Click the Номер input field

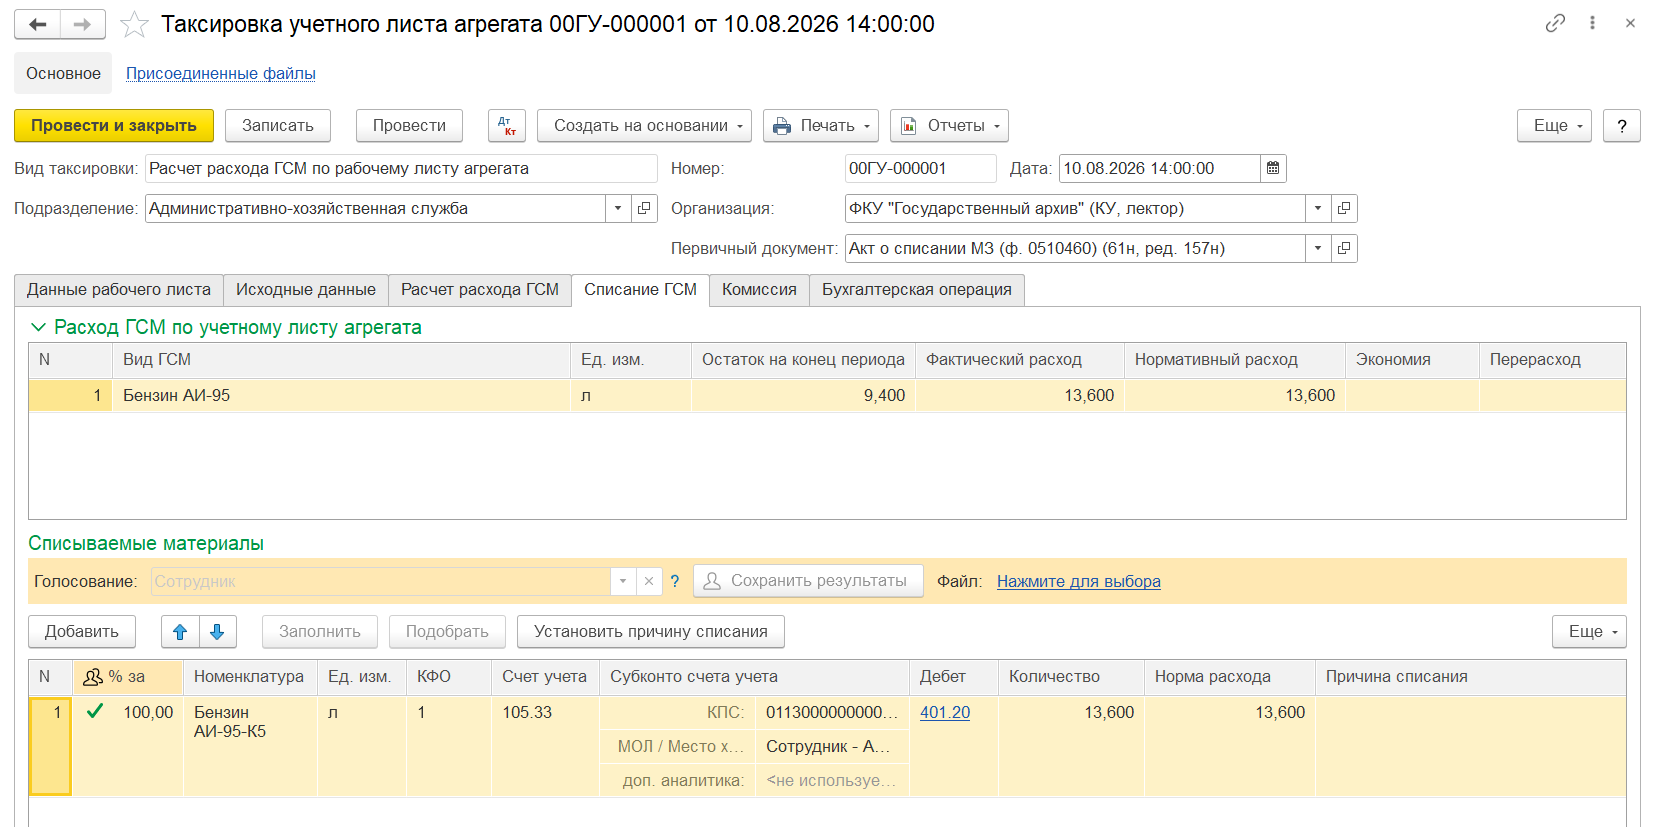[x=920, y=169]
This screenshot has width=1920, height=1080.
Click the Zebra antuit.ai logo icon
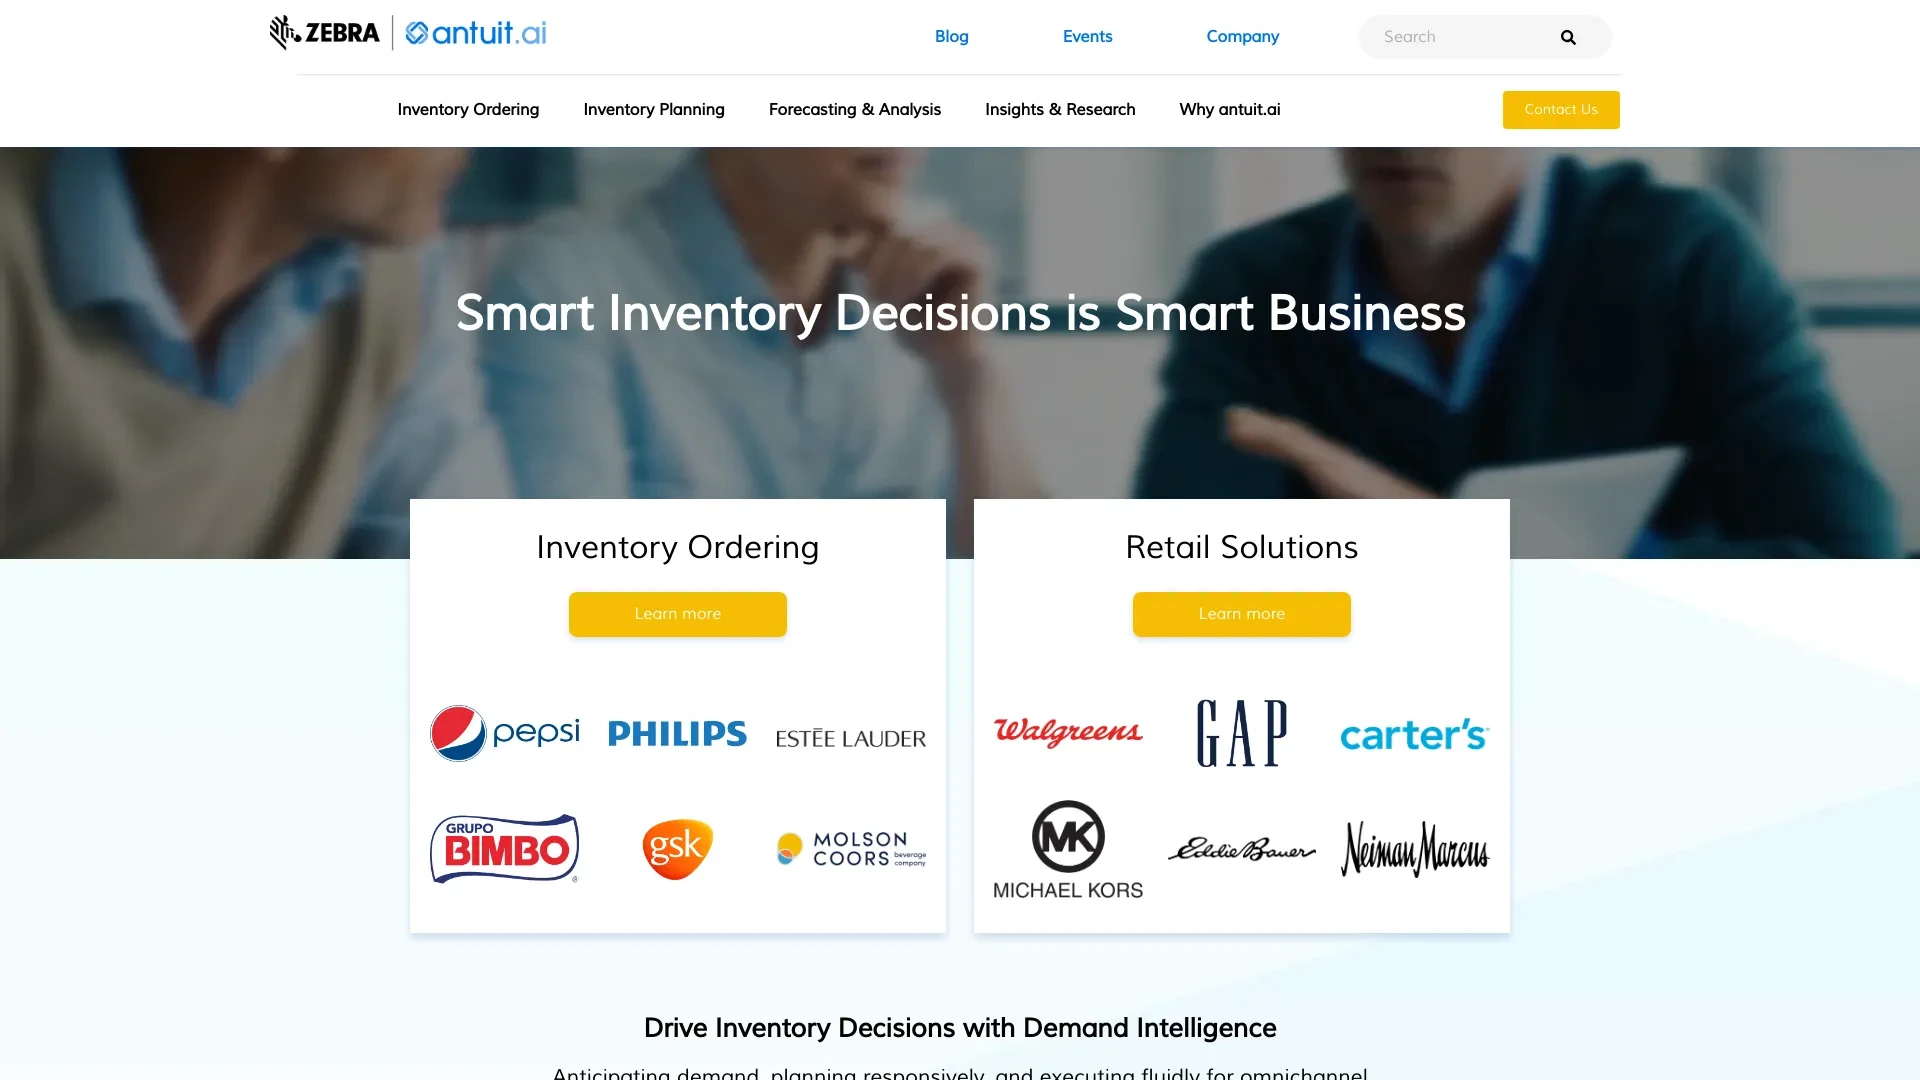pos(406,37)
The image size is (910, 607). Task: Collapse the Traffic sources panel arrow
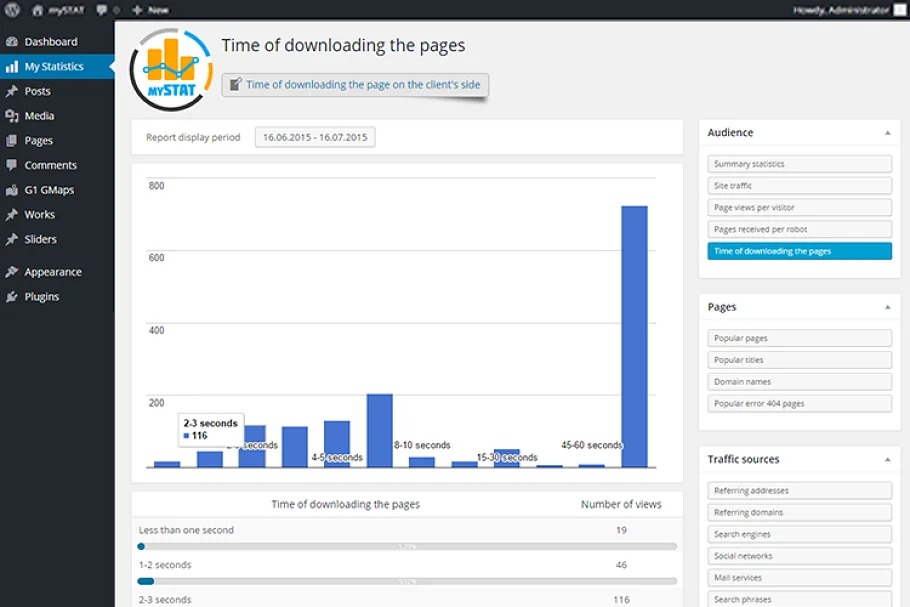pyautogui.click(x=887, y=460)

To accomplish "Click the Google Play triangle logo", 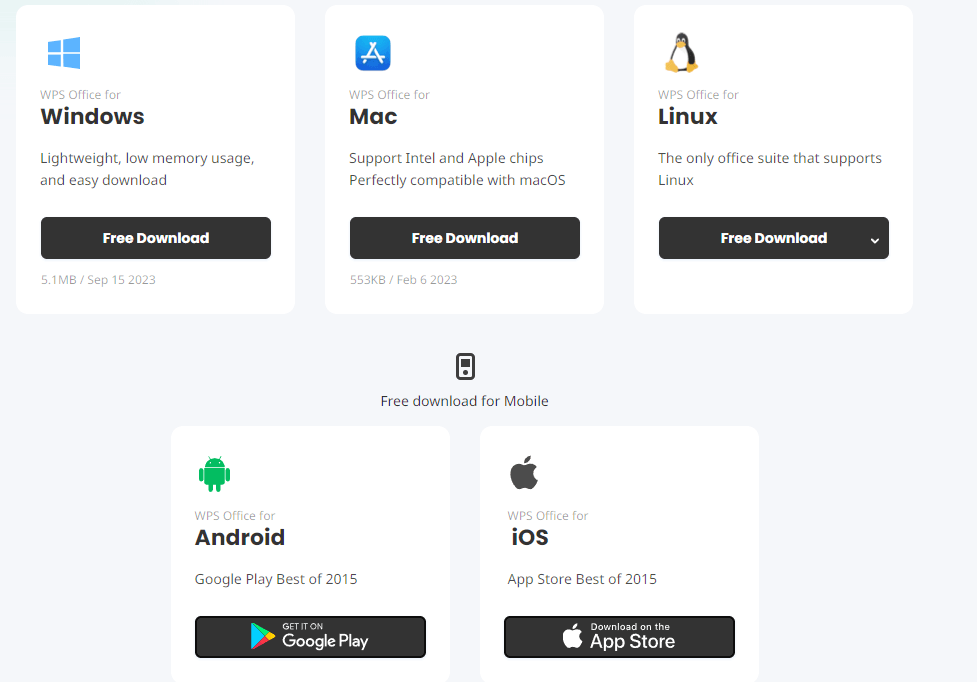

........

_Work item_
The last line of the entries marks the end, and the line with "The image size" marks the start. Output exactly those two lines and every line between them, nothing else, with the pictures left out.

_Exercise solution_
The image size is (910, 607). Task: Collapse the Traffic sources panel arrow
pyautogui.click(x=887, y=460)

To accomplish "Click the Google Play triangle logo", 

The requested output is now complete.